Le gouvernement Akhannouch se dit fier d’avoir maintenu, voire accéléré, la cadence de l’investissement public, alors que la majorité des précédents gouvernements se hâtait plutôt d’imposer des coupes dans le budget d’investissement, histoire de ménager les équilibres budgétaires, sans se soucier des conséquences de ce choix qui pénalise lourdement toute l’économie.

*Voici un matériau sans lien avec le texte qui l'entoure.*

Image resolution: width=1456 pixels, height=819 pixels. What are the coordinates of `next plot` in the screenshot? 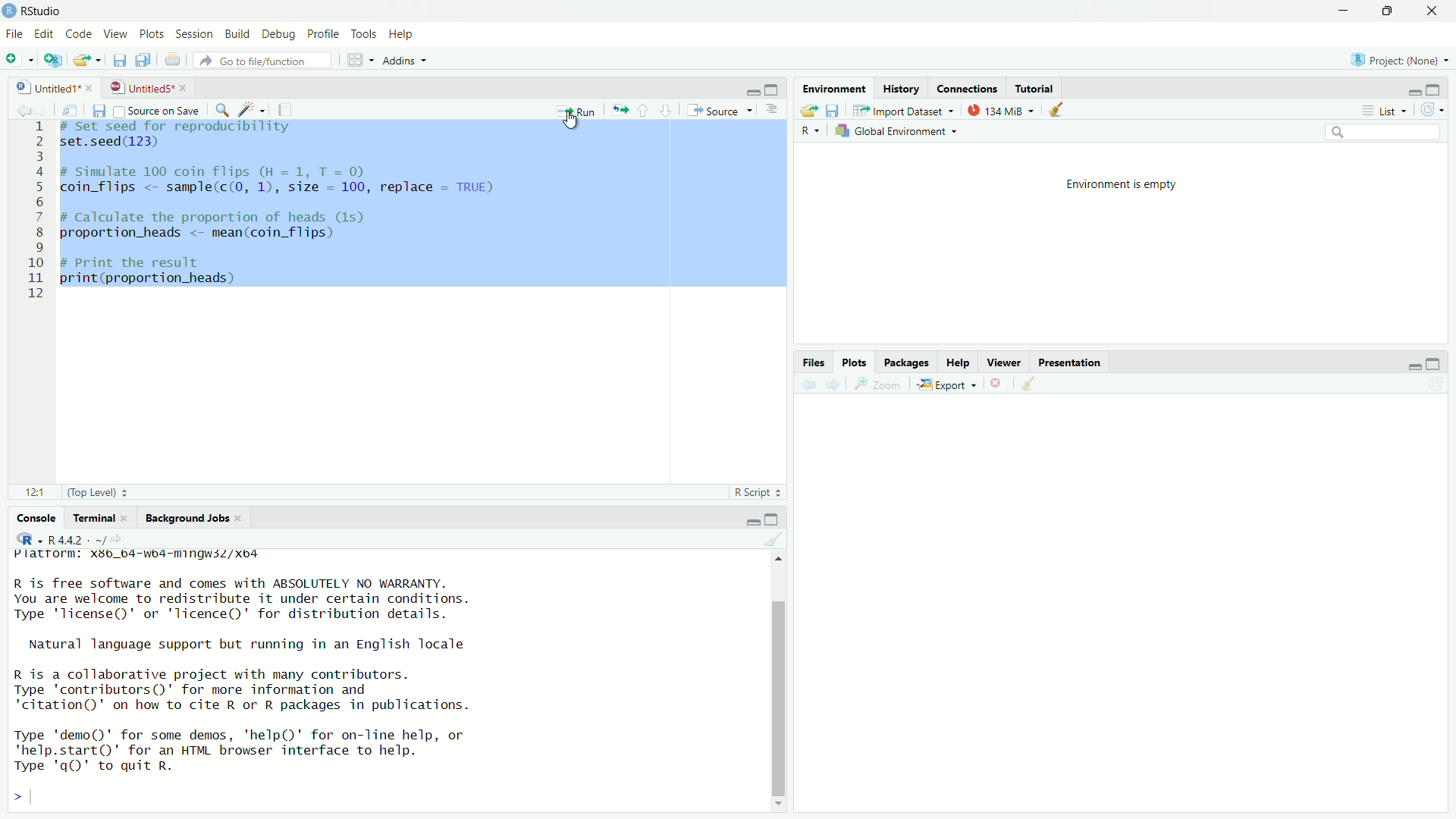 It's located at (834, 386).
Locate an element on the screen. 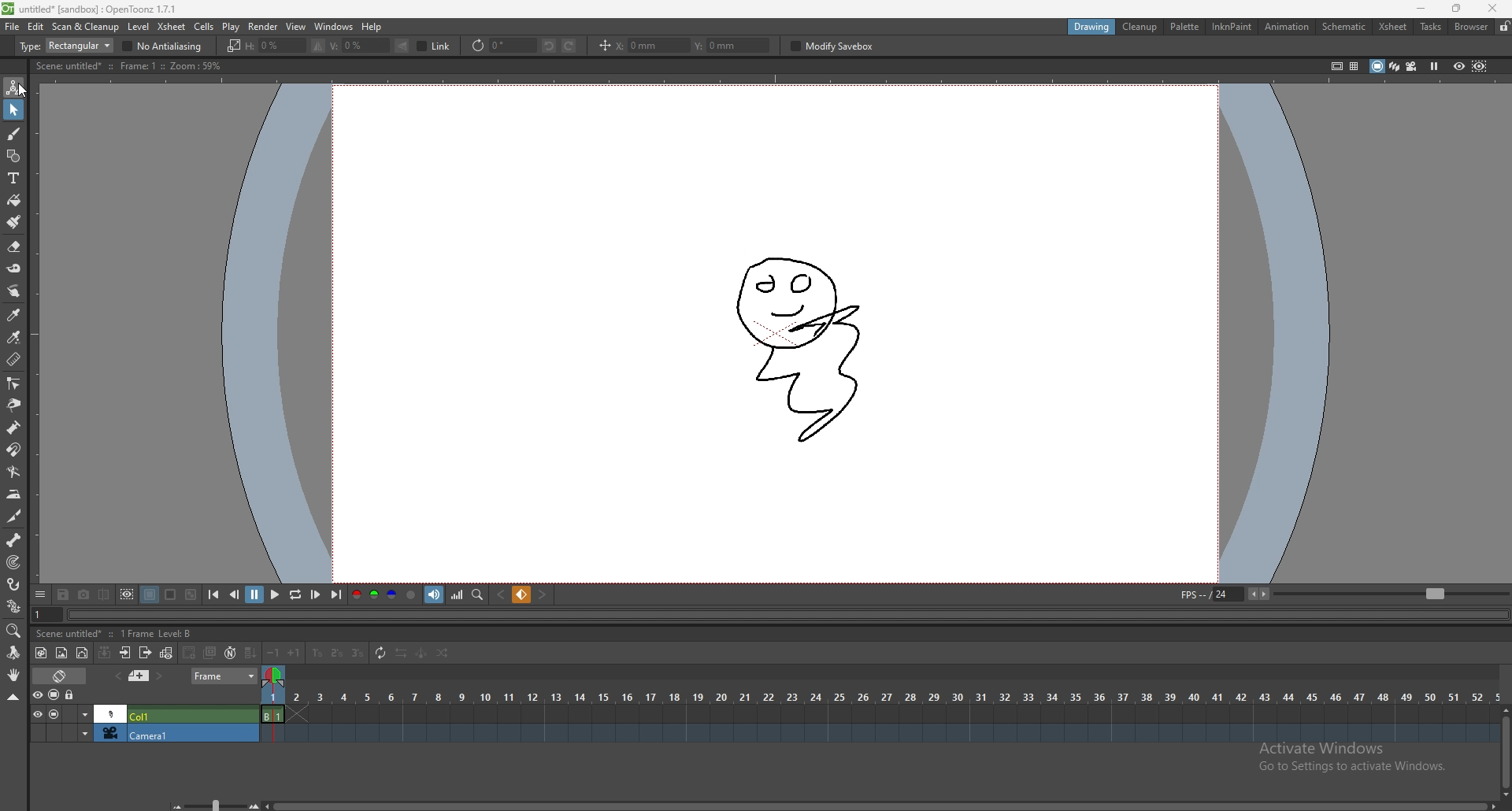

Le gouvernement s’enorgueillit également d’avoir concrètement jeté les bases de l’État social, en activant l’octroi à plus de 2,6 millions de familles d’une aide directe dont le montant va de 500 dirhams à 1.200 dirhams. «L’affluence des gens aux guichets des sociétés de transfert d’argent, notamment dans les souks, en milieu rural, est très forte. Ce programme a totalement changé la relation entre l’État et les citoyens», soutient la même source gouvernementale.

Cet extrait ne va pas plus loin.